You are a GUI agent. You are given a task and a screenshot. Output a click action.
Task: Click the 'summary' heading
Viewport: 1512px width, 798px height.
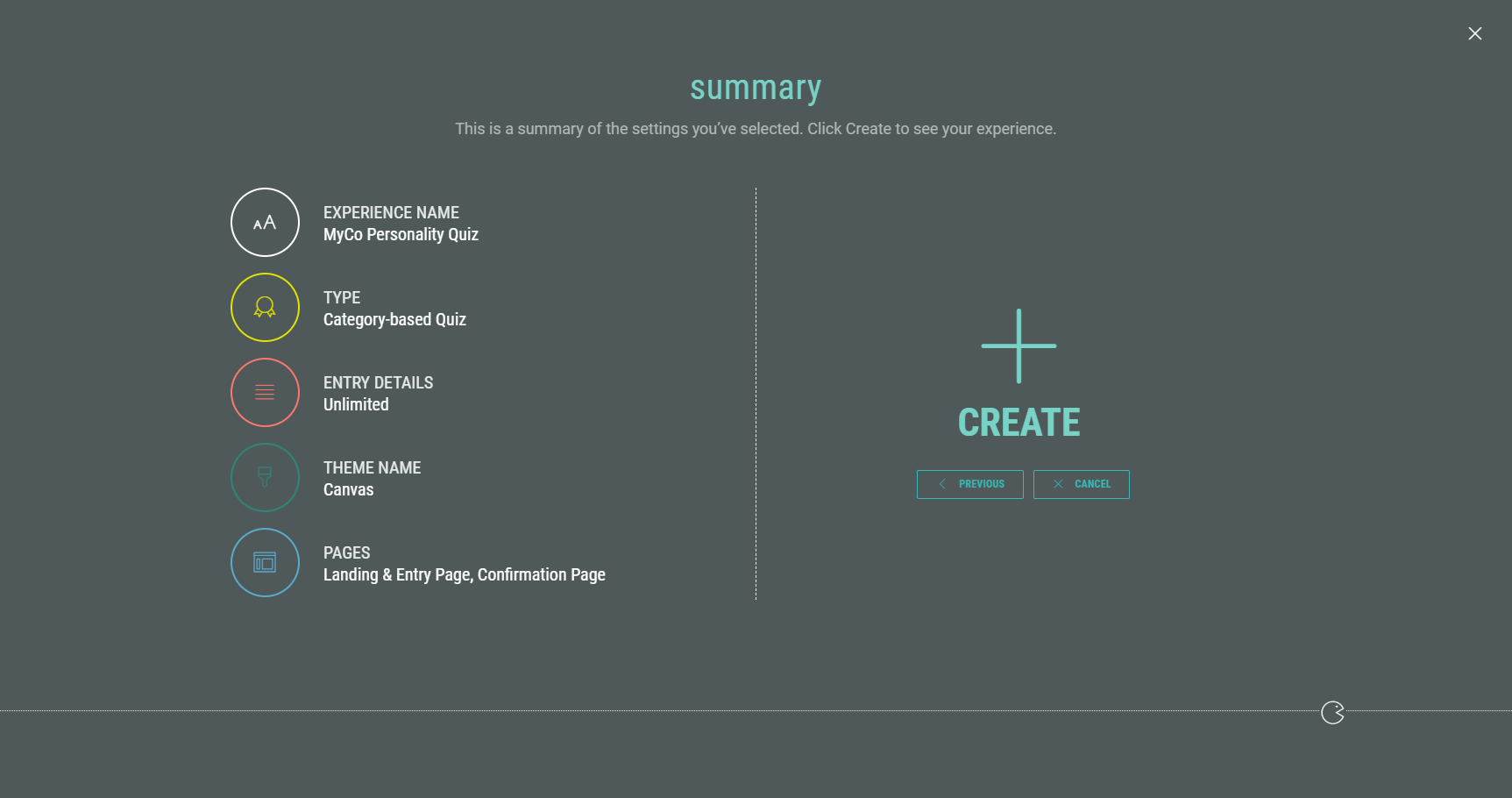click(x=756, y=88)
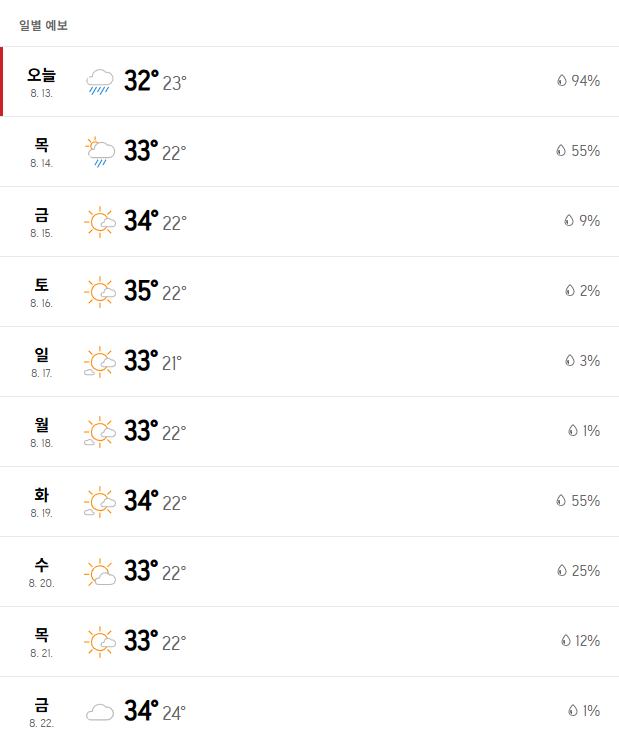619x741 pixels.
Task: Click the raindrop icon beside 94%
Action: point(561,80)
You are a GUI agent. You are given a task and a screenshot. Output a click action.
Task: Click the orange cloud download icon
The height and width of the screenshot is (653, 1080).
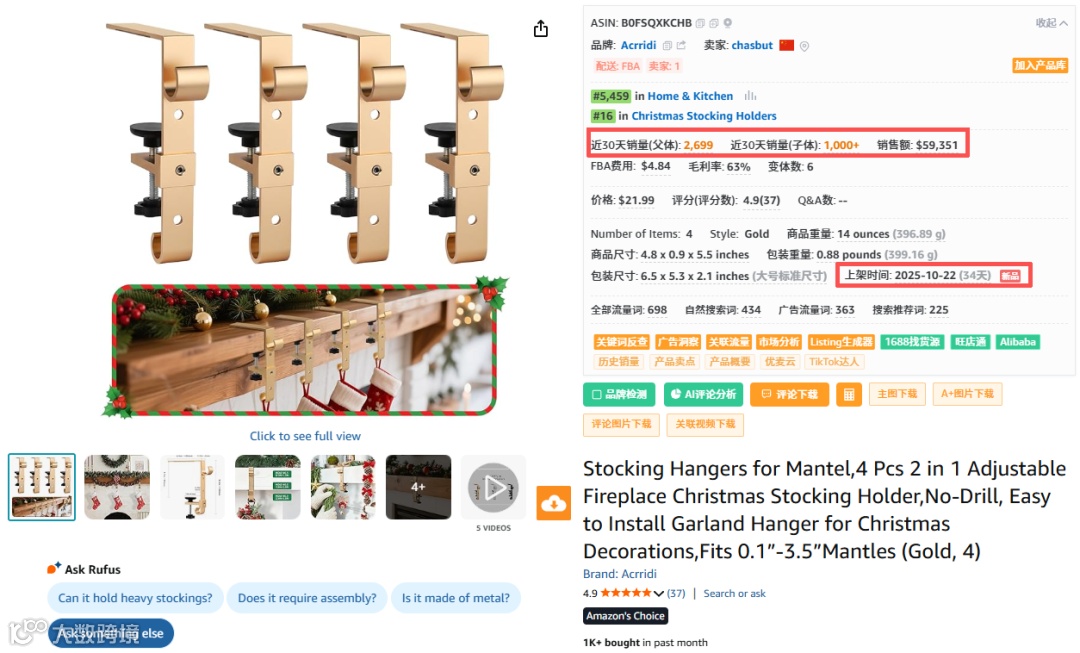click(x=553, y=504)
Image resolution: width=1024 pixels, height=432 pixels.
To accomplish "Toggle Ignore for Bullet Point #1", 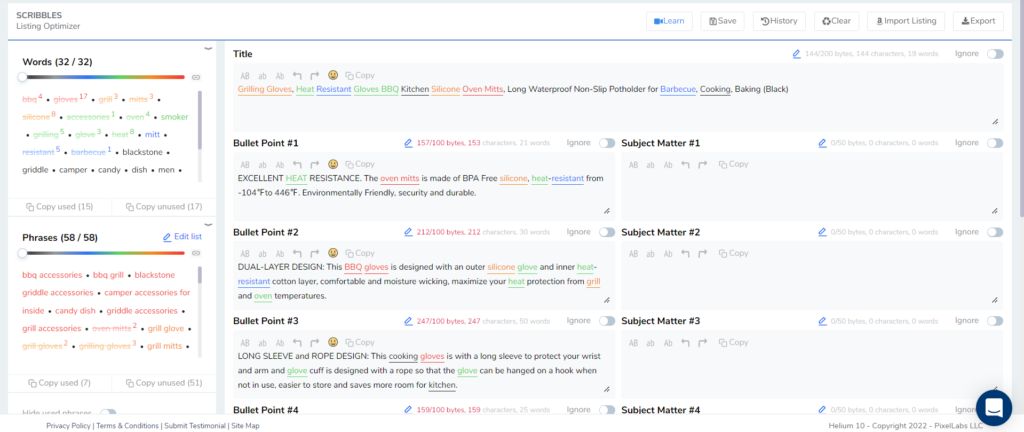I will (607, 143).
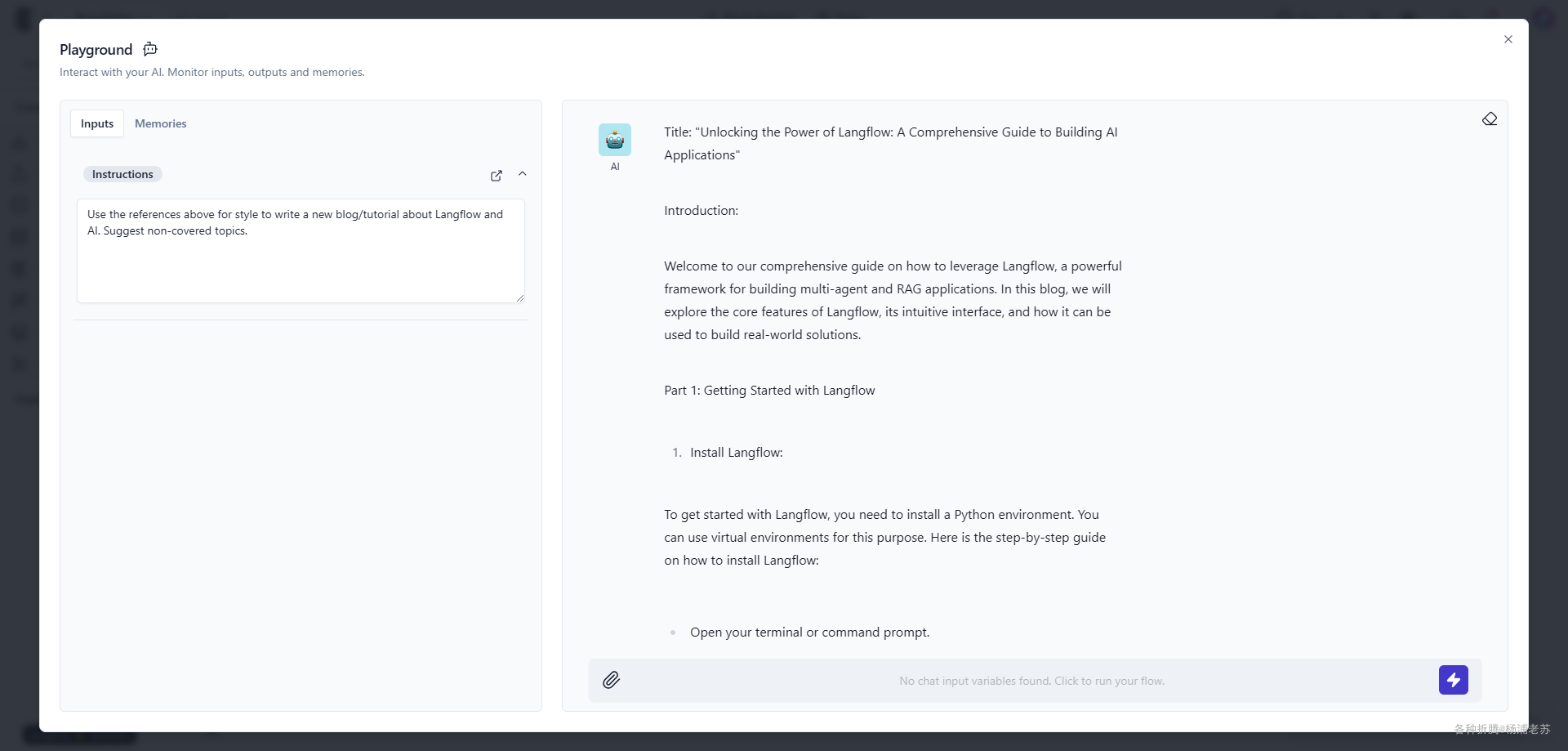Screen dimensions: 1568x751
Task: Click the chat bot icon beside Playground
Action: 150,49
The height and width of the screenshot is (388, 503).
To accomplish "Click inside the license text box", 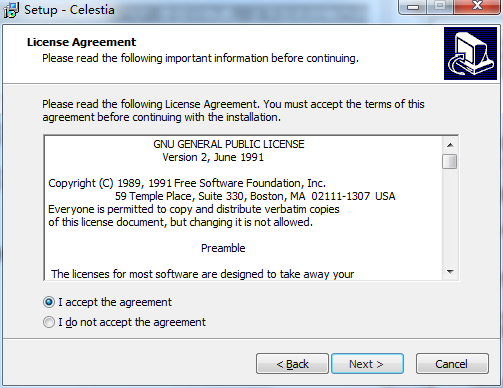I will tap(243, 208).
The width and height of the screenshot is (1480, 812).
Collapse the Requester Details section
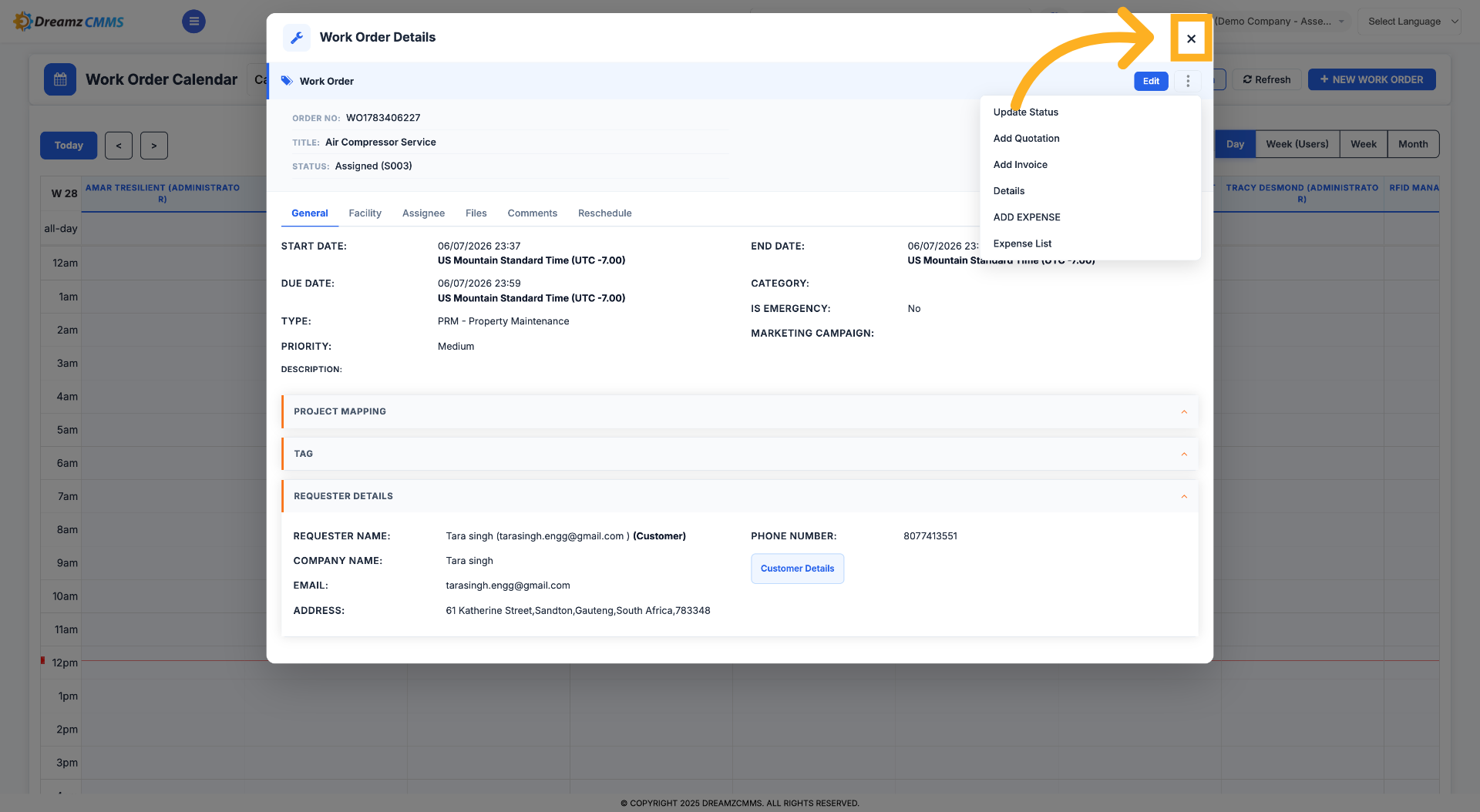pos(1184,496)
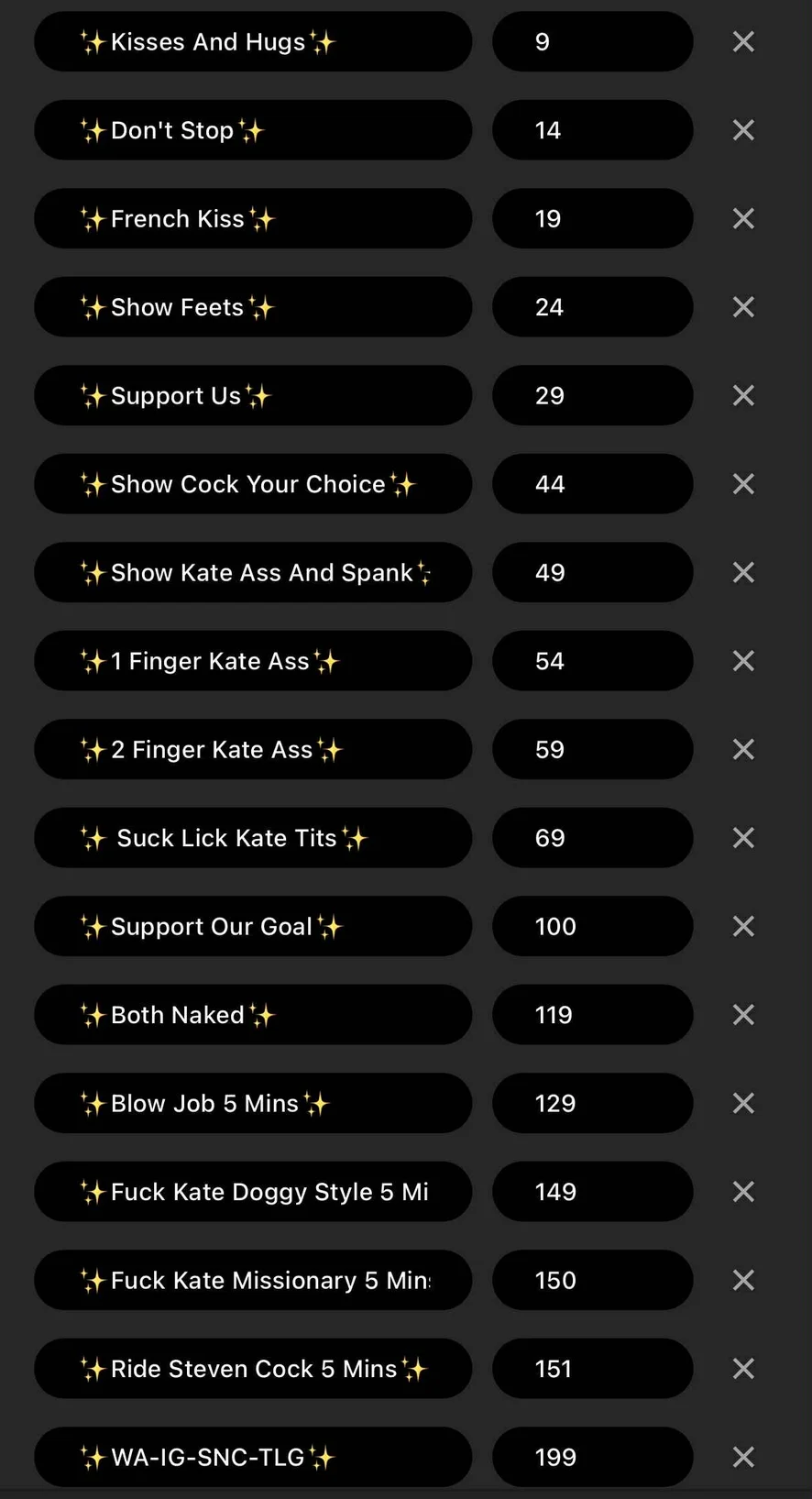Screen dimensions: 812x1499
Task: Select the price field showing 24
Action: [x=592, y=307]
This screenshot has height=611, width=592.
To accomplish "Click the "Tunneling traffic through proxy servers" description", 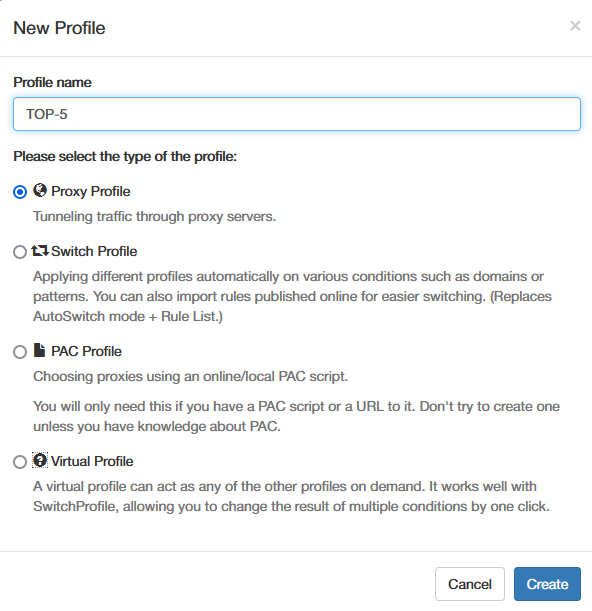I will (154, 216).
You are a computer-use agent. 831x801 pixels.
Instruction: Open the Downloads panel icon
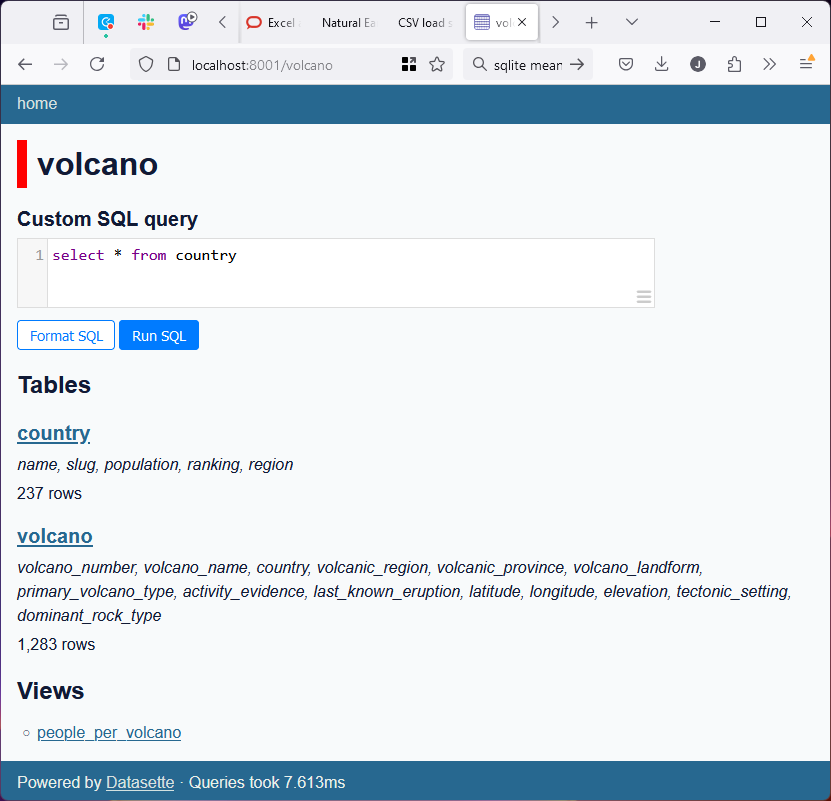(661, 64)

****

What you have to do
Return the material word for word, starting at its first line and going on through the line containing "click(x=553, y=504)", with both ends included. Omit the pictures from your answer.

The result
You are a GUI agent. You are given a task and a screenshot. Output a click action.
Task: Click the 'summary' heading
Viewport: 1512px width, 798px height.
click(x=756, y=88)
619x741 pixels.
Task: Click the raindrop icon beside 94%
Action: point(561,80)
You are a GUI agent. You are given a task and a screenshot. Output a click action.
Task: Click the orange cloud download icon
The height and width of the screenshot is (653, 1080).
click(x=553, y=504)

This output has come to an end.